WHAT IS REQUIRED>
Can you duplicate the listing word for word, starting at its first line and ending at the line that contains "This screenshot has width=625, height=400.", with both of those lines included?

(Entries for locating text and elements)
+ + + + +
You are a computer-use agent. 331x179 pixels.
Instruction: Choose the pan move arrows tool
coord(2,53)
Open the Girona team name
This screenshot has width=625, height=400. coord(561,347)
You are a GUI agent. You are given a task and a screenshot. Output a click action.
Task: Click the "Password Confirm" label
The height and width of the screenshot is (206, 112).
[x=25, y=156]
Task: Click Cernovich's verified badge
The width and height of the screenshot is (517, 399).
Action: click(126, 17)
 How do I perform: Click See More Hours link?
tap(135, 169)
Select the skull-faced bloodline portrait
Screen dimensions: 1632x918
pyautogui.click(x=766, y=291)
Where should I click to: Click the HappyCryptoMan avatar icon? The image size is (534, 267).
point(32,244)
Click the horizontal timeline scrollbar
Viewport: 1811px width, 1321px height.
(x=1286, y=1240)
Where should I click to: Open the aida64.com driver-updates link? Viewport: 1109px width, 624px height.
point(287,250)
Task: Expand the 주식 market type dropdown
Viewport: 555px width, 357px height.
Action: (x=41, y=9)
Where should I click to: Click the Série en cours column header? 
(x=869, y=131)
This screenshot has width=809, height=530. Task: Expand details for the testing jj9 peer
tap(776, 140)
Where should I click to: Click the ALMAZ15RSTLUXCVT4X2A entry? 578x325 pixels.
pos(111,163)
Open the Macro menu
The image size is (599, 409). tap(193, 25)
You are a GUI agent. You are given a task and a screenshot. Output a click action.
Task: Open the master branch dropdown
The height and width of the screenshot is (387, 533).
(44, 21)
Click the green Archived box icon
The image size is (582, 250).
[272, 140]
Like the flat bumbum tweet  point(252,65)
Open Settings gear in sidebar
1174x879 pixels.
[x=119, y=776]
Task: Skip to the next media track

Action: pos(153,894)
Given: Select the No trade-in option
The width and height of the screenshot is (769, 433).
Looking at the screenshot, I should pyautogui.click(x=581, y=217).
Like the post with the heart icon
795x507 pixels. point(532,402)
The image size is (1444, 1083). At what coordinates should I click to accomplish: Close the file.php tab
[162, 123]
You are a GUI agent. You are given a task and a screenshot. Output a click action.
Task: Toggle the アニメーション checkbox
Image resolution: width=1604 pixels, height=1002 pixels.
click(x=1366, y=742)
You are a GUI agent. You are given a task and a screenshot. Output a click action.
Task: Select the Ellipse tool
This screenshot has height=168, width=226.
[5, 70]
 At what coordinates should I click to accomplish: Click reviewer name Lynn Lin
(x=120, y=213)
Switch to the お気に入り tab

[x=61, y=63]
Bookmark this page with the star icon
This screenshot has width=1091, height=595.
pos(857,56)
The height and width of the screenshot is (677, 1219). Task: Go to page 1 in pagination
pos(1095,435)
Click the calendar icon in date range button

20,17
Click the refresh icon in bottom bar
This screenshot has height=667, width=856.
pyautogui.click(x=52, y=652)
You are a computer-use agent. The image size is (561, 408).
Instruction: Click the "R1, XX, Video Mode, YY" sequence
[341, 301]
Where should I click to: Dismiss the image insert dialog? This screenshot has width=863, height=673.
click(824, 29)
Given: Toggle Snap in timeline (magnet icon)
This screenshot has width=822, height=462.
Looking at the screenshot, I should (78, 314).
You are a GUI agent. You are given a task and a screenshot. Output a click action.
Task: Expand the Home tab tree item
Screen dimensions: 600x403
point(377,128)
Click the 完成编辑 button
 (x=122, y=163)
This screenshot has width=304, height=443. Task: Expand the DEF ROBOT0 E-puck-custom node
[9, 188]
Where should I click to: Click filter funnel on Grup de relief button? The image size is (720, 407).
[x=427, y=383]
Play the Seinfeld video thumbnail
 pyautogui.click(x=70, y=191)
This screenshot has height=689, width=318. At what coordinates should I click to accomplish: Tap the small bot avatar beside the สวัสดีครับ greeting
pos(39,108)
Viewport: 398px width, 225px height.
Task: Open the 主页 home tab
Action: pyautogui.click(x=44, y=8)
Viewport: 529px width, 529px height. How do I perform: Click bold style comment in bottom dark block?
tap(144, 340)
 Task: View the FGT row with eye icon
+ + + + +
WRITTEN SOLUTION>
You are a computer-use agent. 331x179 pixels.
Instruction: Choose the pan move arrows tool
coord(2,53)
Open the Girona team name
This screenshot has width=625, height=400. coord(561,347)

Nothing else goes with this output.